У нас в саду жулики (сборник) - Анатолий Михайлов
Шрифт:
Интервал:
Закладка:
Мишка ему заплатил сто долларов, а зуб все болит и болит. Ну, прямо хоть лезь на стенку.
Дантист Мишке и намекает, что не помешало бы вырвать и другой. Тот, который болит. Но только уже не за сотню, а за пятихатку. (Значит, за пятьсот.)
Понятное дело, еврей. Правда, не наш советский, а демократический польский. Но хрен редьки не слаще.
Мишка сначала засомневался, но еврей Мишку опять убедил и теперь ему выдрал уже и другой. И Мишка тут же стал собирать документы, что выдранный после здорового зуб и вправду больной. Но люди еврея про второй зуб ничего Мишке на руки не дали. А документы на здоровый – сожгли; но Мишка все-таки успел зафиксировать инвентарный номер. И даже и здесь, в логове врага, нашлись добрые люди и посоветовали ему взять еврея за жабры.
Мишка еврею и говорит: давай, падла, лечи второй бесплатно, и тогда, обещает, что вырвал здоровый, прощу.
Но еврей заартачился.
Мишка ему говорит: ну, б. дь, смотри. И повел с жидярой борьбу не на жизнь, а на смерть. И выбьет теперь из него страховку – двадцать тысяч долларов. И со спокойной душой вернется в свою Эстонию.
И еще для Мишки важен азарт.
– Все, – говорит, – еврею теперь хана.
А тот и не ожидал, что Мишка окажется таким хватким. Будет теперь, сука, знать.
Да что там еврей. Мишка даже попер и на полицию.
– Здесь вам, – кричит, – не у Феди!
Его давай успокаивать, но у Мишки были свидетели, что он упал от боли в обморок. И что дантист грозился его прямо в кресле убить. Хотел, паскуда, сломать Мишке челюсть.
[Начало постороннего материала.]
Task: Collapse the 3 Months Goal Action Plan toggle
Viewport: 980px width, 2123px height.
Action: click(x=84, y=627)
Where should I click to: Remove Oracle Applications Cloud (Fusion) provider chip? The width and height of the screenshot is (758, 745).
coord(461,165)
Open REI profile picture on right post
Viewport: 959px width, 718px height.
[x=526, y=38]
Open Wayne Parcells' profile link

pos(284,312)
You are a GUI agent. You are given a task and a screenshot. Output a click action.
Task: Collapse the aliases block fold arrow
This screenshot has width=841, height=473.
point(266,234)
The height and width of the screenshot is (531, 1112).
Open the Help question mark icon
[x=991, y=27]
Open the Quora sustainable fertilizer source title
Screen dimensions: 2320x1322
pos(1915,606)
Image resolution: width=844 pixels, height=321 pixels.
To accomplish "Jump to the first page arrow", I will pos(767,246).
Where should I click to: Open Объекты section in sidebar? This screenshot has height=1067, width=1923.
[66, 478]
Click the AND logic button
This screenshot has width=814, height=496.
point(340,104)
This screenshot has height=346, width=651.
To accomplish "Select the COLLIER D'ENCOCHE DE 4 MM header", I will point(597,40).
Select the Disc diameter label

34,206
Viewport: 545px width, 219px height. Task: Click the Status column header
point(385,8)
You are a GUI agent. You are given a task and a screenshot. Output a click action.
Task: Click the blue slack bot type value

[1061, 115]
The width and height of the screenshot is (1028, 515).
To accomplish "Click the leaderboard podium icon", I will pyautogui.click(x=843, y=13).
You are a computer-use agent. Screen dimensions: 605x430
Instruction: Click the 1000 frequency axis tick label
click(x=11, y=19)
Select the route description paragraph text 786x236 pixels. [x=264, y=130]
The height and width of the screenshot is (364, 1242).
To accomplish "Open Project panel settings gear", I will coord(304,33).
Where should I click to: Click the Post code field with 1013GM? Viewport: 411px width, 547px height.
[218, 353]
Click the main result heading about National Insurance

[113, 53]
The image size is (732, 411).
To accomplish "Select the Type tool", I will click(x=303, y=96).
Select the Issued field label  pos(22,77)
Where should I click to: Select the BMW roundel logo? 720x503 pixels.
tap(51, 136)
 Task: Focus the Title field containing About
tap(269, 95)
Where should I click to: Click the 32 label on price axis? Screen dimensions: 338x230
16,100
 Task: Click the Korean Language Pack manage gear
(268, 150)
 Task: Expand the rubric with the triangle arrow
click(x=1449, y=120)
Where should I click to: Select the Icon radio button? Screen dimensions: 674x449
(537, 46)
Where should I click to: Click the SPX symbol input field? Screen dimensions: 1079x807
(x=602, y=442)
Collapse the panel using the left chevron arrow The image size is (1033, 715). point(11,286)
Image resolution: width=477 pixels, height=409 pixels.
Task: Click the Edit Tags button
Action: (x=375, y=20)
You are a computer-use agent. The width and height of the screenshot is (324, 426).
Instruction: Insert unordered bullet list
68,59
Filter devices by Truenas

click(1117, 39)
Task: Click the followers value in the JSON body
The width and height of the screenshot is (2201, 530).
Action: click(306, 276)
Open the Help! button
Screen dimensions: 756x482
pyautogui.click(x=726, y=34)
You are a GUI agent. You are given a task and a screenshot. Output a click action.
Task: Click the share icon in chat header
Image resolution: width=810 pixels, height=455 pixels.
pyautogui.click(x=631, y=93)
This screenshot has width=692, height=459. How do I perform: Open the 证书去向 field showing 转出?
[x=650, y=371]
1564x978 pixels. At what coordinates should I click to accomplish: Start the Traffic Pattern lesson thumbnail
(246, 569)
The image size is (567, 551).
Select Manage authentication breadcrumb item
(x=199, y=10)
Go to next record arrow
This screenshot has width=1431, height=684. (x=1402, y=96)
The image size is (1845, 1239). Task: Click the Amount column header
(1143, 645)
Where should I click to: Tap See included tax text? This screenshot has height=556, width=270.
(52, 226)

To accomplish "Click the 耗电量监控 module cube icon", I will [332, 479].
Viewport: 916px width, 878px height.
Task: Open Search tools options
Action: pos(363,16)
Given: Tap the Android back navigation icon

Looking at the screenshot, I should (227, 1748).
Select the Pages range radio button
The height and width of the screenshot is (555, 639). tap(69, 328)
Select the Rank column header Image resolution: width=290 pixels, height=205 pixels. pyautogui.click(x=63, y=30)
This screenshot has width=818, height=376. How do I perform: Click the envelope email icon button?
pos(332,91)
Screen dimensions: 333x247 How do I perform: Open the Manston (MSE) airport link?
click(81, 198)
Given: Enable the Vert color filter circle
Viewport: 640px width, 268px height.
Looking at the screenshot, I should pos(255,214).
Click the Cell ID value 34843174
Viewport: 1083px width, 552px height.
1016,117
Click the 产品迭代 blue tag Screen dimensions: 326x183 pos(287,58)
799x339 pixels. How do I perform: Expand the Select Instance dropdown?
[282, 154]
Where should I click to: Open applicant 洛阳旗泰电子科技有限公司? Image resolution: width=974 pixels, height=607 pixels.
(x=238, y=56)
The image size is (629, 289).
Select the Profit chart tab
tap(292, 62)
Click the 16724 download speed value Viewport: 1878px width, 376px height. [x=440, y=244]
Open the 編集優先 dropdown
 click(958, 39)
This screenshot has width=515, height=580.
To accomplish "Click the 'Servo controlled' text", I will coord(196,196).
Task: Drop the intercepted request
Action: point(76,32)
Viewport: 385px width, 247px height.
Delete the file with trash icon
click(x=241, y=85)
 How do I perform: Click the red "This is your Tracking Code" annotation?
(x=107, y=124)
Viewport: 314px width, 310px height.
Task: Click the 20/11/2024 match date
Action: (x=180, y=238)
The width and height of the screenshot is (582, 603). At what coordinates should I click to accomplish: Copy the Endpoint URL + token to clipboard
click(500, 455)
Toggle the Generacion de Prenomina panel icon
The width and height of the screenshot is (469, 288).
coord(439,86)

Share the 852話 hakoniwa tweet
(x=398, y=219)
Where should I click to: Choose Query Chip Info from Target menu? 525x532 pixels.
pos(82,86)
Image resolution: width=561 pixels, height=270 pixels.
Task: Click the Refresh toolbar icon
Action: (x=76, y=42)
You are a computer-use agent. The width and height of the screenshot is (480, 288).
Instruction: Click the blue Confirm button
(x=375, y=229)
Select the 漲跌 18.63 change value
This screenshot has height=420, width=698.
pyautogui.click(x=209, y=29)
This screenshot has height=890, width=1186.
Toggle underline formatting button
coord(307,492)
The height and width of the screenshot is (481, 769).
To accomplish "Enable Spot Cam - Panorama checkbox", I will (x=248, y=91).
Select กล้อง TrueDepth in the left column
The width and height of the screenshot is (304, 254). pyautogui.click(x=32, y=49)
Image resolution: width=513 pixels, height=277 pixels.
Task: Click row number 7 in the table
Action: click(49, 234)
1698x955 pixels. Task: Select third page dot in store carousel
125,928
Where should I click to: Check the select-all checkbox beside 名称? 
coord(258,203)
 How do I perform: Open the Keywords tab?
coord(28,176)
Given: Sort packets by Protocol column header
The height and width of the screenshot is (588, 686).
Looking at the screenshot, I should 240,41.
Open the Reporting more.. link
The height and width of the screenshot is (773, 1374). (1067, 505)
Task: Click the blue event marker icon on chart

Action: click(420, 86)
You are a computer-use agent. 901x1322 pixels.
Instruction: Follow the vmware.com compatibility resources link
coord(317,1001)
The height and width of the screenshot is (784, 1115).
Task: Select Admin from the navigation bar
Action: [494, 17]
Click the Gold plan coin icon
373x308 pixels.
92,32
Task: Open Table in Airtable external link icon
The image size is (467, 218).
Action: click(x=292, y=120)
И тогда полиция решила, что с этим русским лучше не связываться; и все закончилось встречей на Эльбе. И за «использование служебного положения в целях вымогательства» жидяре теперь корячится волчий билет.
А точку в этой удивительной истории поставил Стасик. У нас в ночлежке у него, как и у всех, тоже кликуха. У Мишки – Жидомасон. У меня – Солженицын. Ну, а у Стасика – Американец. Уж больно ему здесь в Нью-Йорке все нравится. И в особенности его поразил один случай, который ему подтвердил, что Америка – великая страна.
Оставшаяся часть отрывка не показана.